> _Available data_

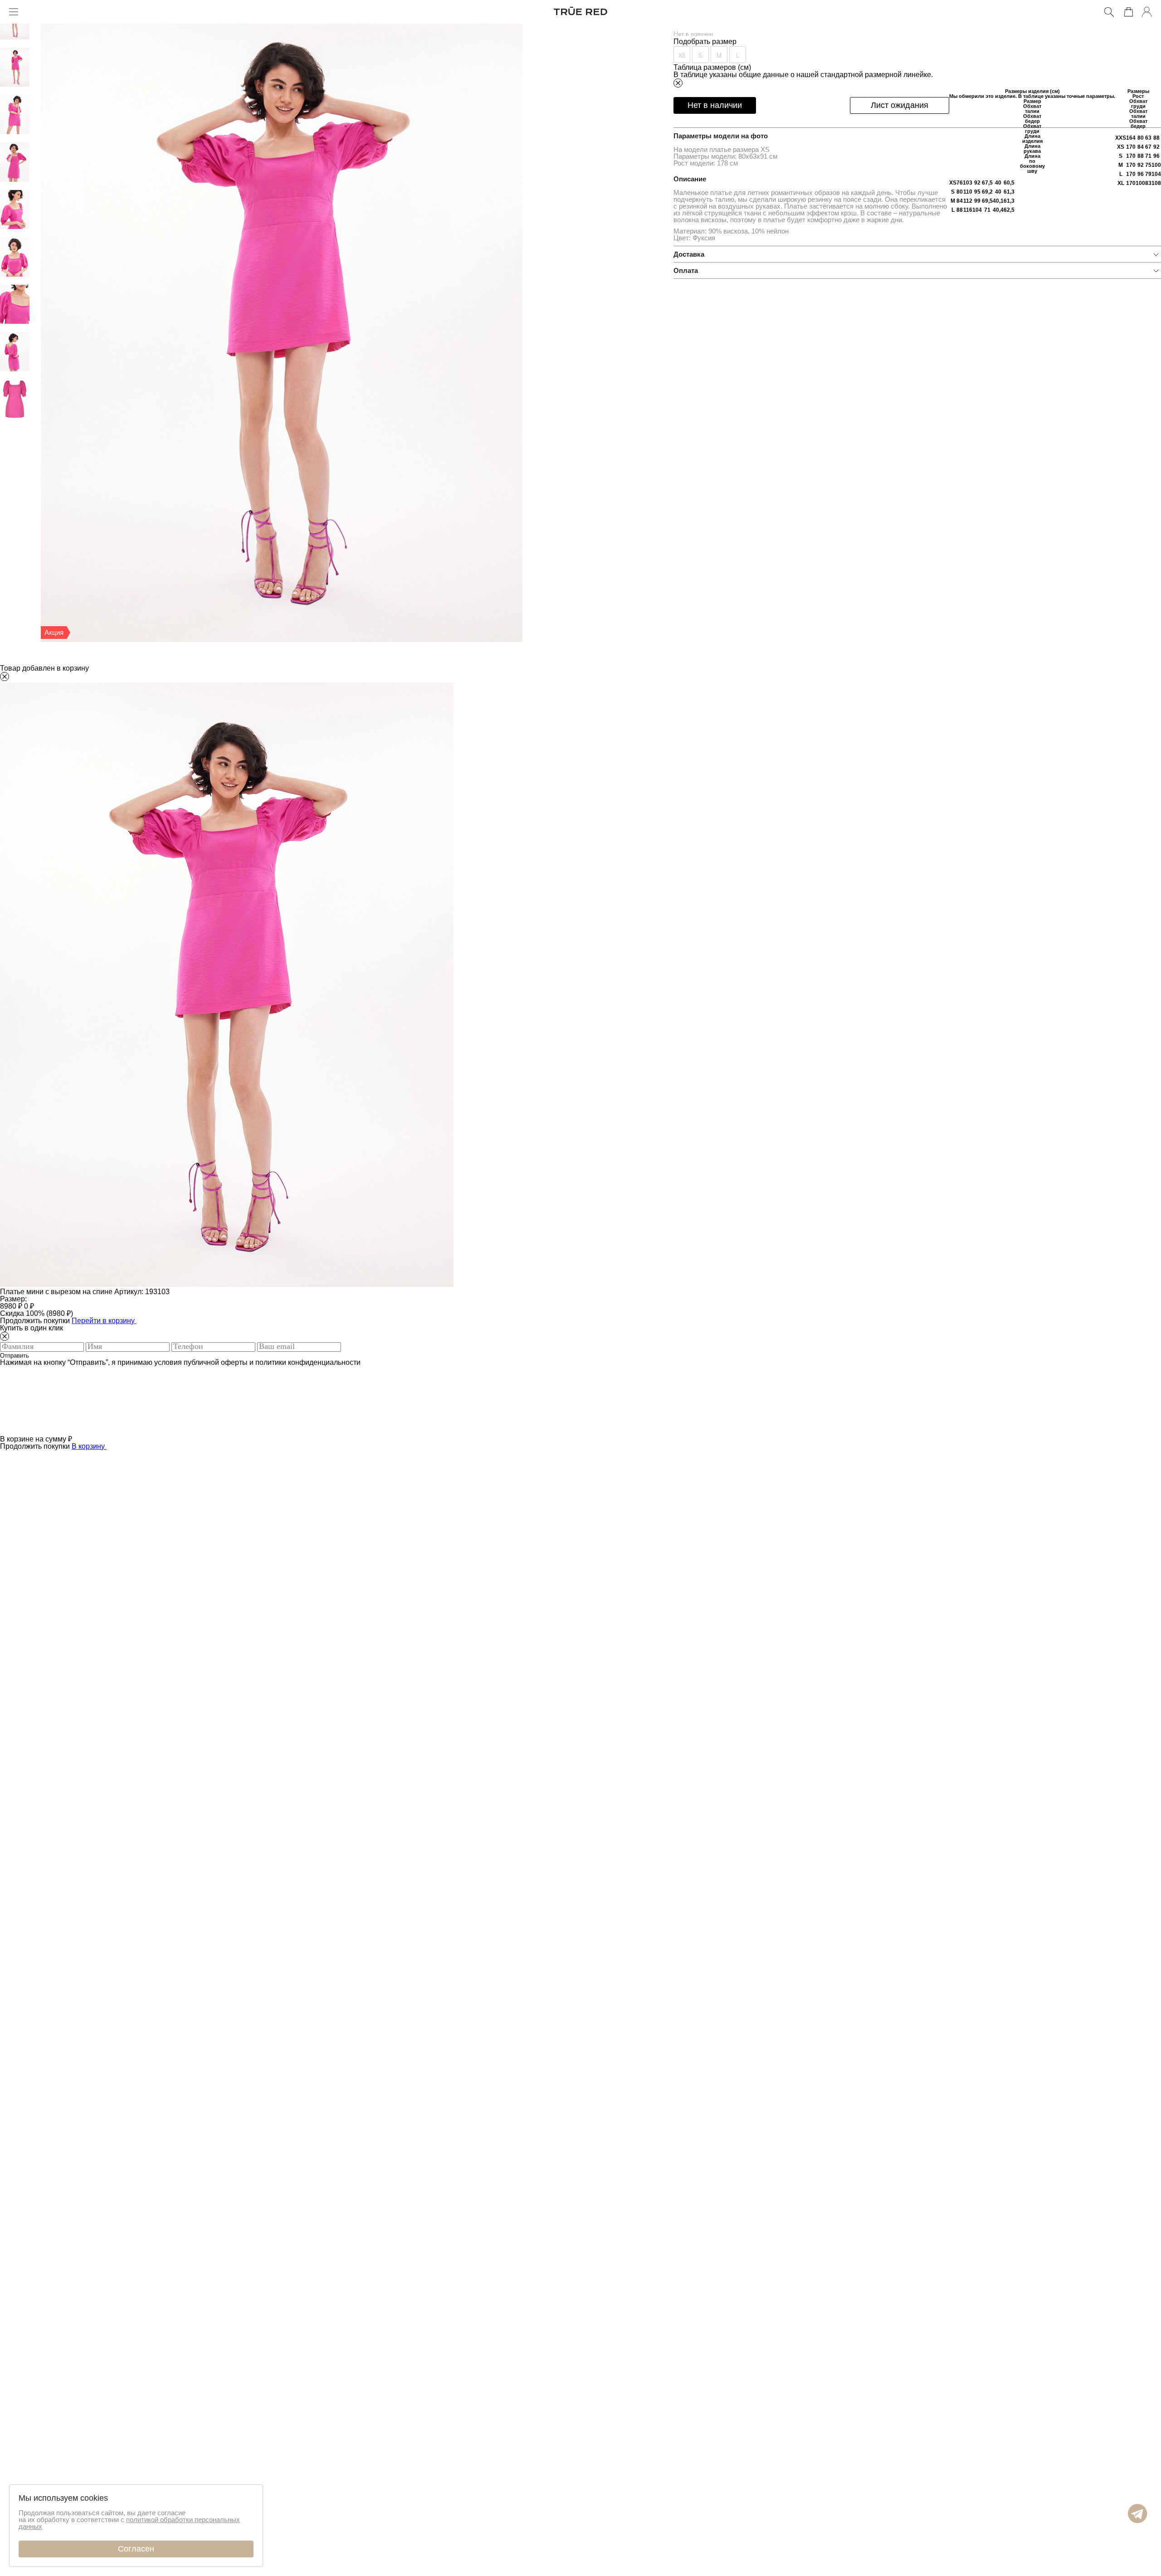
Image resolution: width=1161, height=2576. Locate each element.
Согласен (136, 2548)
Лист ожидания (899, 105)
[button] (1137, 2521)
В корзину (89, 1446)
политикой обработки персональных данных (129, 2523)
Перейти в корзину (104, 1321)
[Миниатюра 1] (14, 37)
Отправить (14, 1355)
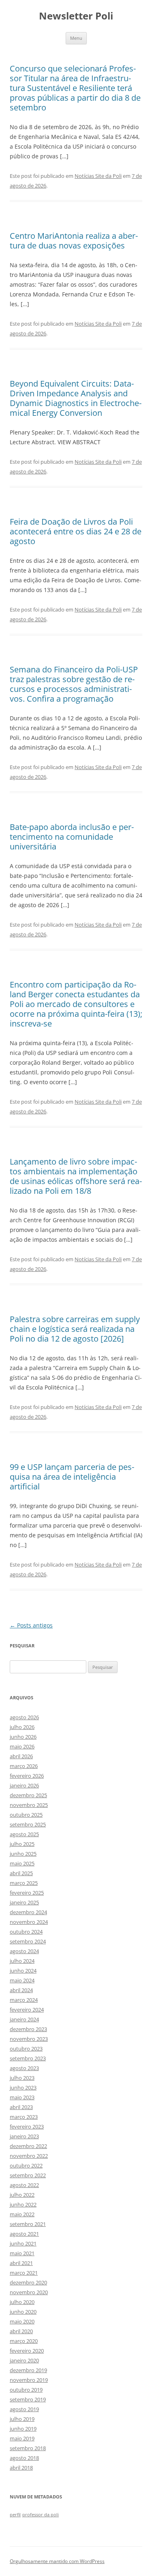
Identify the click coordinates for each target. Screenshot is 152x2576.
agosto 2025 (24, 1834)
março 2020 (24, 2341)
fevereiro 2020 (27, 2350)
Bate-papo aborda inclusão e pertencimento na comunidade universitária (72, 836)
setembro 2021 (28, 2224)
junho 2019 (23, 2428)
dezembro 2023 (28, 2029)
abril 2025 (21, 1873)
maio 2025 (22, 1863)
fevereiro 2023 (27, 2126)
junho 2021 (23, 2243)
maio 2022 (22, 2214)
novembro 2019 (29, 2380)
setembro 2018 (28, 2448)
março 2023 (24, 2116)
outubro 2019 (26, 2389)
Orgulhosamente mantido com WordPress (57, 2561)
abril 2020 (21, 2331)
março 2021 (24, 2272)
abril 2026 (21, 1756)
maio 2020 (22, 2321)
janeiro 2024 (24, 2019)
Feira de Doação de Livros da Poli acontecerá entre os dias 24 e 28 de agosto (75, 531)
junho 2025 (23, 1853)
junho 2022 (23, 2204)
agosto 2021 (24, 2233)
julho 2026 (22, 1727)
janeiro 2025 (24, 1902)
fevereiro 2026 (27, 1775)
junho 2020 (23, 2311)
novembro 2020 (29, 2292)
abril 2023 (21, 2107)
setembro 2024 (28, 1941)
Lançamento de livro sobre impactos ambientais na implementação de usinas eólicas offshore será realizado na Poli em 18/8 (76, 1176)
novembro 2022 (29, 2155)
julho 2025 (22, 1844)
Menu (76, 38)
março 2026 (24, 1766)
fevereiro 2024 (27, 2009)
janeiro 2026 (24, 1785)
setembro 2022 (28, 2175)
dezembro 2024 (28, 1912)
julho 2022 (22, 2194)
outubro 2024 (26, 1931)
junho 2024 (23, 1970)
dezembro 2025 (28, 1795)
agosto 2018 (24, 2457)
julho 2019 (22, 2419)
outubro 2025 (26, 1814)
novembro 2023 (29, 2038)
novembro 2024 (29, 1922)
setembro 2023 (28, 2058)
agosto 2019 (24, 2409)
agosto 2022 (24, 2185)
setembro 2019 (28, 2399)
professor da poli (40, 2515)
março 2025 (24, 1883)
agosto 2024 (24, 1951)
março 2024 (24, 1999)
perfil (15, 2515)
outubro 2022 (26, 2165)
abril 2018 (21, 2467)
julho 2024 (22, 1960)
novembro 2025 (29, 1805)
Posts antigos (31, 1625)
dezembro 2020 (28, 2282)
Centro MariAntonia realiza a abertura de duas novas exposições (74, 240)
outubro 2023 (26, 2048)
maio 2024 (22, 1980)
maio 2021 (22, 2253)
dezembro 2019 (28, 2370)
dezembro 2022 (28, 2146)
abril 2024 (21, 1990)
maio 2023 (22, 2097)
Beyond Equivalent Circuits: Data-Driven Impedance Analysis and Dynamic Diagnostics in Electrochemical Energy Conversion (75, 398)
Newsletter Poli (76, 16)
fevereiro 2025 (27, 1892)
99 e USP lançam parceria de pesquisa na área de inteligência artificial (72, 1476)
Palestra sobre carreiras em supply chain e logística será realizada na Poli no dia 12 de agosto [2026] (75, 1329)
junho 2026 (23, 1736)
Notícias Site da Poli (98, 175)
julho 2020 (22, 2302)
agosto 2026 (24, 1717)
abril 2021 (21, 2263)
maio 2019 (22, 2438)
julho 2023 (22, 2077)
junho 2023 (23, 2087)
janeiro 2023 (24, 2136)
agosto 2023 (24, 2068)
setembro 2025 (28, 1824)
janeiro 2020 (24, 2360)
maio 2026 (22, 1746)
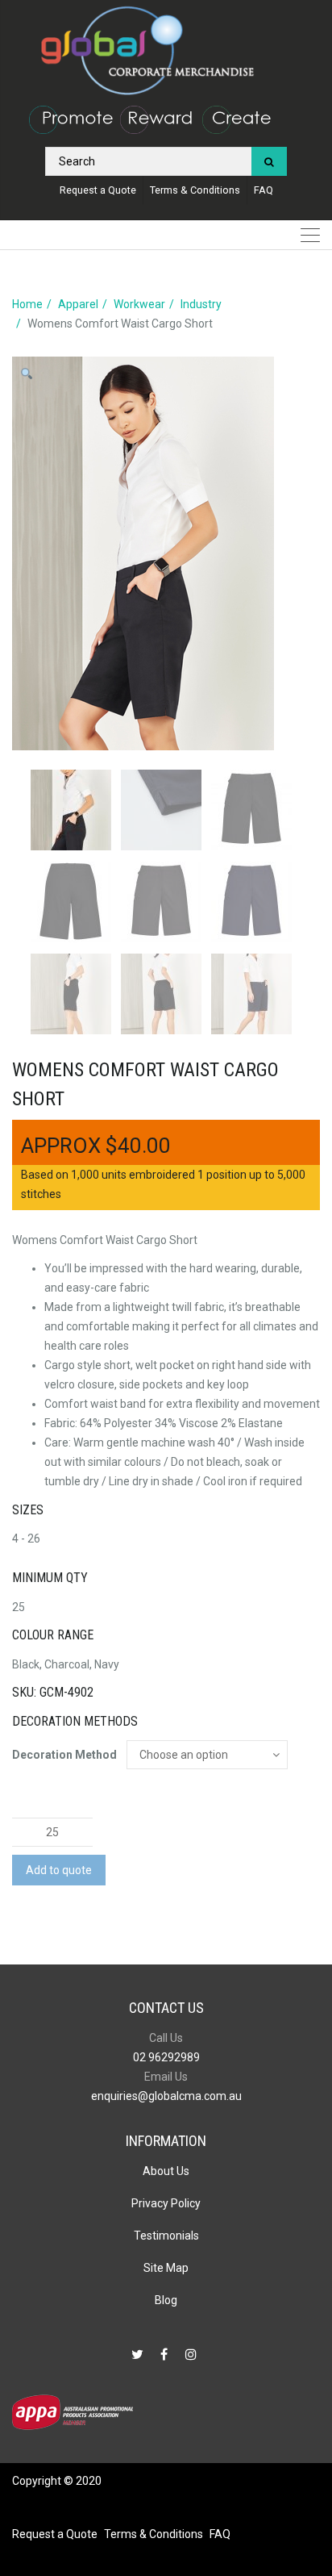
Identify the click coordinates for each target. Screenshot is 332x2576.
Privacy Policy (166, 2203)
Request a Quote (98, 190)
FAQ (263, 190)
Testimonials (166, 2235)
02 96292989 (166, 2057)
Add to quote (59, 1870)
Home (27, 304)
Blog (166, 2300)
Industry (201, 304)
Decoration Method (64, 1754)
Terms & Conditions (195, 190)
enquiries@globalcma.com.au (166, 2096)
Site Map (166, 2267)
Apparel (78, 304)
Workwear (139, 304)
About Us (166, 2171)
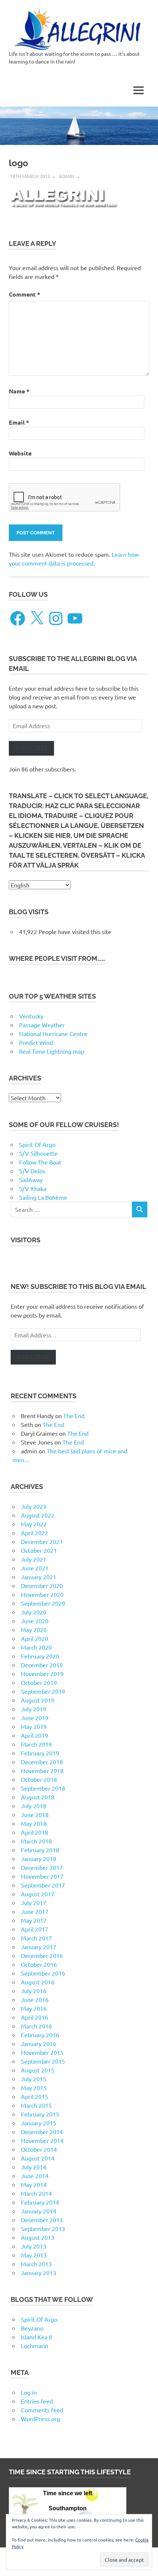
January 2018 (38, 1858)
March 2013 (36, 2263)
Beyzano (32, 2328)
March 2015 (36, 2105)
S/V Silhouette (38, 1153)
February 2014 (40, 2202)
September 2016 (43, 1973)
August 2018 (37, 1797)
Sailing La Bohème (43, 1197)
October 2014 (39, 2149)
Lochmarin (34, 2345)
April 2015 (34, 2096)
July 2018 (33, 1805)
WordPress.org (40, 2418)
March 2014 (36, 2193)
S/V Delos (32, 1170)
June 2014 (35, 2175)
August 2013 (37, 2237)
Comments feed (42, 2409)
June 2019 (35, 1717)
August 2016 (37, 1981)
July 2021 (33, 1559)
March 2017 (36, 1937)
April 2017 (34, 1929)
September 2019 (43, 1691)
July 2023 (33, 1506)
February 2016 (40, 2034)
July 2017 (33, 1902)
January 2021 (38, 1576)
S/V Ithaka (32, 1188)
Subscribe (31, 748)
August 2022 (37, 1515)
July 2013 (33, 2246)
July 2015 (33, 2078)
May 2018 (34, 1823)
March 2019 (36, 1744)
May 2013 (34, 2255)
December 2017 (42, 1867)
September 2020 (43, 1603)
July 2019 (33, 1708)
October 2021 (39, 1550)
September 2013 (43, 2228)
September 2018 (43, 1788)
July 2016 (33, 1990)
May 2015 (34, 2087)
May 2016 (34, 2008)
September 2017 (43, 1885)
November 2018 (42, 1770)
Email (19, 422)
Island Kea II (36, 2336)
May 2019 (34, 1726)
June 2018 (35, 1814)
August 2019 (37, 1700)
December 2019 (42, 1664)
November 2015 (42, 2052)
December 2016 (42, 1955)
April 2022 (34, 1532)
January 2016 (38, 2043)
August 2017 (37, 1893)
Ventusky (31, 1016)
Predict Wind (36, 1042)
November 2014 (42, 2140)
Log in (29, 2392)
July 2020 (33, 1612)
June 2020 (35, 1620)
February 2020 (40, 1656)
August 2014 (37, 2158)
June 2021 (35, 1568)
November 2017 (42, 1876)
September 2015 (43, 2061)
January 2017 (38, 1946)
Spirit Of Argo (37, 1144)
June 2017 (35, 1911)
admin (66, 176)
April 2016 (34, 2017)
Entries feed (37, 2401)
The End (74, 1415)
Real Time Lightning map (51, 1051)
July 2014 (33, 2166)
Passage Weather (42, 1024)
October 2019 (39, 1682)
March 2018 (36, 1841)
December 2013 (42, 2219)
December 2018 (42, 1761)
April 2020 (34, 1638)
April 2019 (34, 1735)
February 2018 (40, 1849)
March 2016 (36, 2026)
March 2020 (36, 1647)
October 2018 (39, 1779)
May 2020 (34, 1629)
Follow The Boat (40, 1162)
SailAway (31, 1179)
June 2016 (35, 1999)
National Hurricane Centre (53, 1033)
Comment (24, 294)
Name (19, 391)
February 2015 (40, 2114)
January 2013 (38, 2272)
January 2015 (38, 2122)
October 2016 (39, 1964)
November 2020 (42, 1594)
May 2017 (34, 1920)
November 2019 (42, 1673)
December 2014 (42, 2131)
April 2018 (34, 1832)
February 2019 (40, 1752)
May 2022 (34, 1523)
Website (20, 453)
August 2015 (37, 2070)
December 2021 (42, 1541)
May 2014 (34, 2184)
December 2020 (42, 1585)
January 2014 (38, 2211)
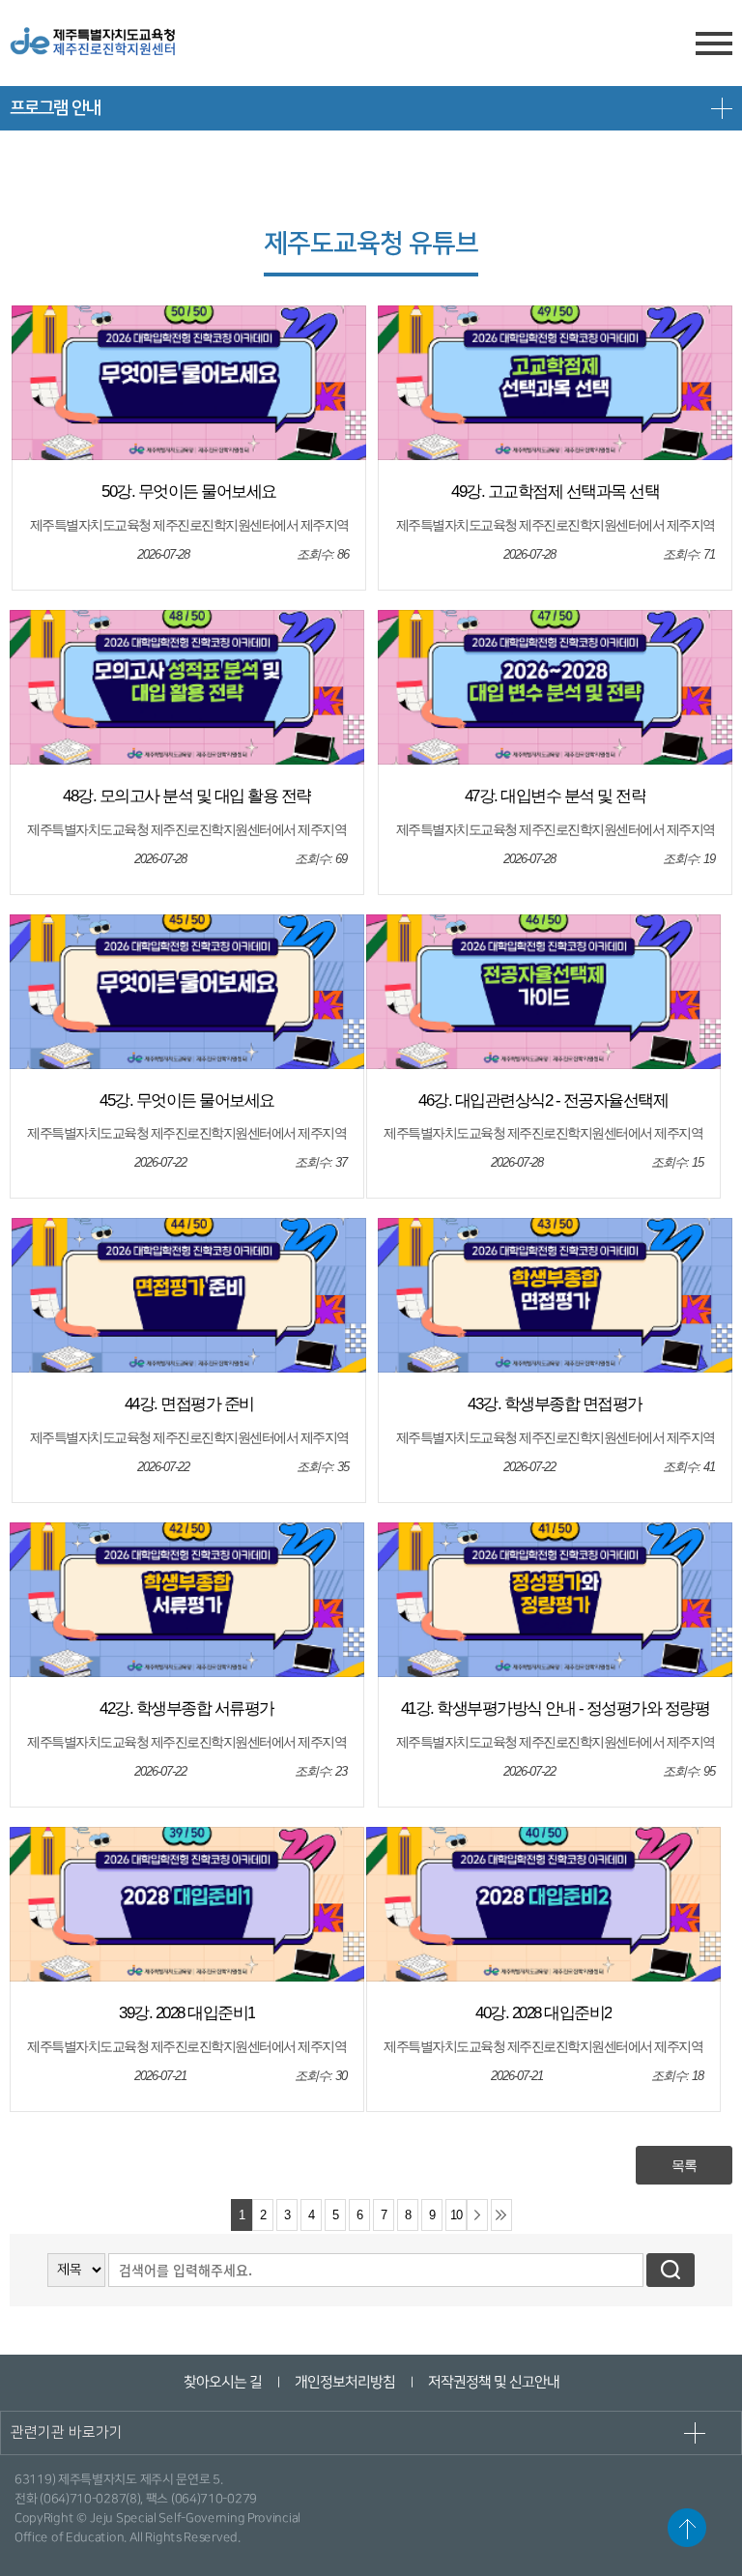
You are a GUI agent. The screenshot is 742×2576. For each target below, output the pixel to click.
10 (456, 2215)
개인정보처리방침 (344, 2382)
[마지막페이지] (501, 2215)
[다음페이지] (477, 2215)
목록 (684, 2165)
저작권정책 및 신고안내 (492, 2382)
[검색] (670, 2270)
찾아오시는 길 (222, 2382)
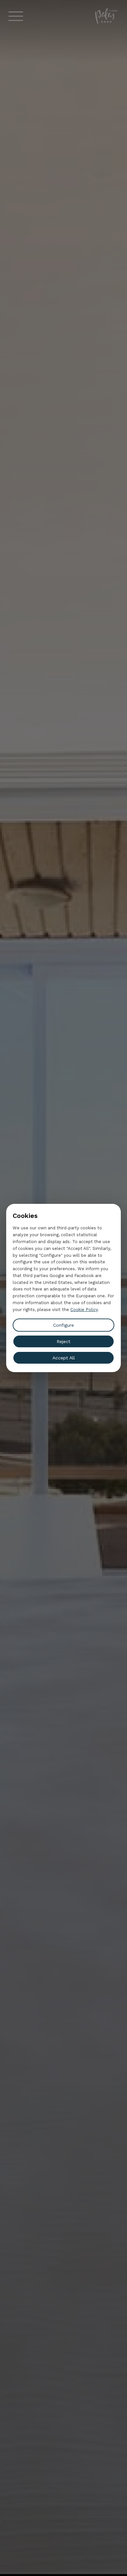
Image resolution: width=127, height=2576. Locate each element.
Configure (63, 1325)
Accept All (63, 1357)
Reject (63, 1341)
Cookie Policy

> _What to produce_
Without the pictures, write out the lines from the beginning of the entries through the line with "abril 2020 (21, 2331)".

> _Answer to this exercise_
Image resolution: width=1161, height=2576. Locate each element.
Согласен (136, 2548)
Лист ожидания (899, 105)
[button] (1137, 2521)
В корзину (89, 1446)
политикой обработки персональных данных (129, 2523)
Перейти в корзину (104, 1321)
[Миниатюра 1] (14, 37)
Отправить (14, 1355)
Identify the click coordinates for each target. Screenshot is 152x2576.
agosto 2025 (24, 1834)
março 2020 (24, 2341)
fevereiro 2020 (27, 2350)
Bate-papo aborda inclusão e pertencimento na comunidade universitária (72, 836)
setembro 2021 (28, 2224)
junho 2019 (23, 2428)
dezembro 2023 (28, 2029)
abril 2025 (21, 1873)
maio 2025 (22, 1863)
fevereiro 2023 (27, 2126)
junho 2021 (23, 2243)
maio 2022 (22, 2214)
novembro 2019 (29, 2380)
setembro 2018 (28, 2448)
março 2023 (24, 2116)
outubro 2019 (26, 2389)
Orgulhosamente mantido com WordPress (57, 2561)
abril 2020 (21, 2331)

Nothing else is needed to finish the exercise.